Google écope d’une amende record

Sa patience a des limites. Sept ans après l’ouverture de son enquête sur Google Shopping, la Commission européenne vient d’infliger à Google une amende de 2,42 milliards d’euros. Ce montant historiquement élevé sanctionne l’abus de position dominante du géant du Web dans la comparaison de prix sur Internet. Concrètement, Google privilégie systématiquement son propre comparateur, Google Shopping, au détriment des comparateurs concurrents.

Deux exemples de recherche sur Google qui met en avant son propre comparateur.

Bottes de moto, matelas gonflable, arrosoir ou bien jambon cru… Cherchez n’importe quel produit dans Google et le moteur de recherche affichera systématiquement son comparateur de prix Google Shopping en haut (ou à droite) de la page de résultats. Des comparateurs de prix sur Internet, il en existe pourtant des dizaines, comme Idealo.fr, LeGuide.com ou Twenga.fr… Mais Google prend soin de les laisser dans l’ombre, pour privilégier son service au détriment de la concurrence. « Les utilisateurs ne voient pas nécessairement les résultats les plus pertinents en réponse à leurs requêtes, ce qui porte préjudice aux consommateurs et aux services de comparaison de prix concurrents et entrave l’innovation », affirmait la Commission européenne en 2015, après cinq ans d’enquête. Après de multiples rebondissements dans l’affaire (notamment deux communications des griefs de la commission en avril et juillet 2016, toutes deux suivies d’une fin de non-recevoir de Google), la Commission européenne sévit. Hier, elle a infligé à Google une amende de 2,42 milliards d’euros, un montant historiquement élevé. La dernière sanction ayant fait date concernait Intel, qui avait écopé d’une amende de 1,06 milliard d’euros pour son abus de position dominante dans le domaine des microprocesseurs face à son concurrent AMD. « Ce que Google a fait est illégal au regard des règles de concurrence de l’Union européenne. Elle a empêché les autres sociétés de livrer concurrence sur la base de leurs mérites et d’innover. Et surtout, elle a empêché les consommateurs européens de bénéficier d'un réel choix de services et de tirer pleinement profit de l'innovation », a estimé Margrethe Vestager, commissaire chargée de la politique de concurrence. Google doit à présent mettre fin à cette pratique dans les 90 jours et s’expose, dans le cas contraire, à des astreintes de 5 % du chiffre d’affaires moyen réalisé quotidiennement au niveau mondial par Alphabet, la société mère de Google.
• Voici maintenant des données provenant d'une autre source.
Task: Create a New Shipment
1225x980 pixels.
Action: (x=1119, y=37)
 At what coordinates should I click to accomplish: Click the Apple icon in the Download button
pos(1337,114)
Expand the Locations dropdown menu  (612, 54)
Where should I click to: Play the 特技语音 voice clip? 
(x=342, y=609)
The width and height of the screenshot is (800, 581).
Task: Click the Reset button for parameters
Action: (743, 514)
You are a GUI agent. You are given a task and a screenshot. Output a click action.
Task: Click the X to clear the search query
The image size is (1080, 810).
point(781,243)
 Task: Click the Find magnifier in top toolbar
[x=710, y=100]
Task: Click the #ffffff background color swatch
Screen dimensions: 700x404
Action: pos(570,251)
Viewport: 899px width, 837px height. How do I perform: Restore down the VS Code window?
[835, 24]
Les billets d’avion et les hôtels concernés

Cette sanction sonne comme une victoire pour les autres comparateurs de prix sur Internet, notamment Ciao, Twenga, ou encore LeGuide.com. C’est suite à leurs dépôts de plaintes que la Commission européenne avait ouvert son enquête en 2010. Elle crée aussi un précédent pour les autres services de recherche spécialisés de Google, comme Google Flight pour la recherche de billets d’avion et Google Hotel Finder pour la réservation de chambres. Ceux-là sont d’ailleurs également dans le viseur de Bruxelles. « Il est maintenant impératif que la Commission enjoigne Google de cesser sa position dominante dans les services verticaux [spécialisés, ndlr], notamment dans le domaine du voyage », confirme Christoph Klenner, secrétaire général de l’ETTSA(European Technology & Travel Services Association).

Bien que très élevée, la sanction infligée à Google pourrait presque passer inaperçue dans les comptes de l’entreprise, qui a réalisé 80,4 milliards d’euros de chiffre d’affaires en 2016. La société a pourtant déjà annoncé qu’elle pourrait faire appel de cette décision. Le bras de fer continue.

2,42 milliards, le résultat d’un savant calcul

Comment la Commission européenne a-t-elle défini le montant de l’amende infligée à Google ? Le montant exact, 2 424 495 000 €, tient compte de la durée et de la gravité de l’infraction. Voilà bientôt 10 ans que Google favorise son propre comparateur. Il a commencé en 2008 en Allemagne et au Royaume-Uni avant d’étendre ses pratiques à la France en 2010, puis à l’Italie, aux Pays-Bas et à l’Espagne en 2011, à la République tchèque en février 2013 et à l’Autriche, à la Belgique, au Danemark, à la Norvège, à la Pologne et à la Suède en novembre 2013. L’amende a été calculée sur la base des recettes cumulées que Google réalise grâce à son service de comparaison de prix dans ces pays. Celles-ci dépendent du trafic enregistré. Or, depuis la mise en place de ces pratiques illégales, le trafic de Google Shopping a été multiplié par 45 au Royaume-Uni, par 35 en Allemagne, par 29 aux Pays-Bas, par 19 en France, par 17 en Espagne et par 14 en Italie. À l’inverse, celui des autres comparateurs de prix a dégringolé, d’environ 85 % au Royaume-Uni et jusqu’à 92 % en Allemagne et 80 % en France.

Mise à jour du 11 septembre 2017

Google a déposé un recours devant la Cour de justice de l’Union européenne pour contester cette amende. Cette procédure, qui pourrait prendre deux ans avant d’aboutir, est non suspensive (elle ne dispense pas l’entreprise de payer les 2,42 milliards d’euros).

Mise à jour du 10 novembre 2021

Le tribunal de l’Union européenne vient de confirmer cette amende de 2,4 milliards d’euros infligée à Google en juin 2017. L’entreprise, a-t-il estimé, a bien « abusé de sa position dominante en favorisant son propre comparateur de produits par rapport aux comparateurs concurrents ». Google peut encore contester cette sanction devant la Cour de justice de l’Union européenne, ce à quoi le géant réfléchit.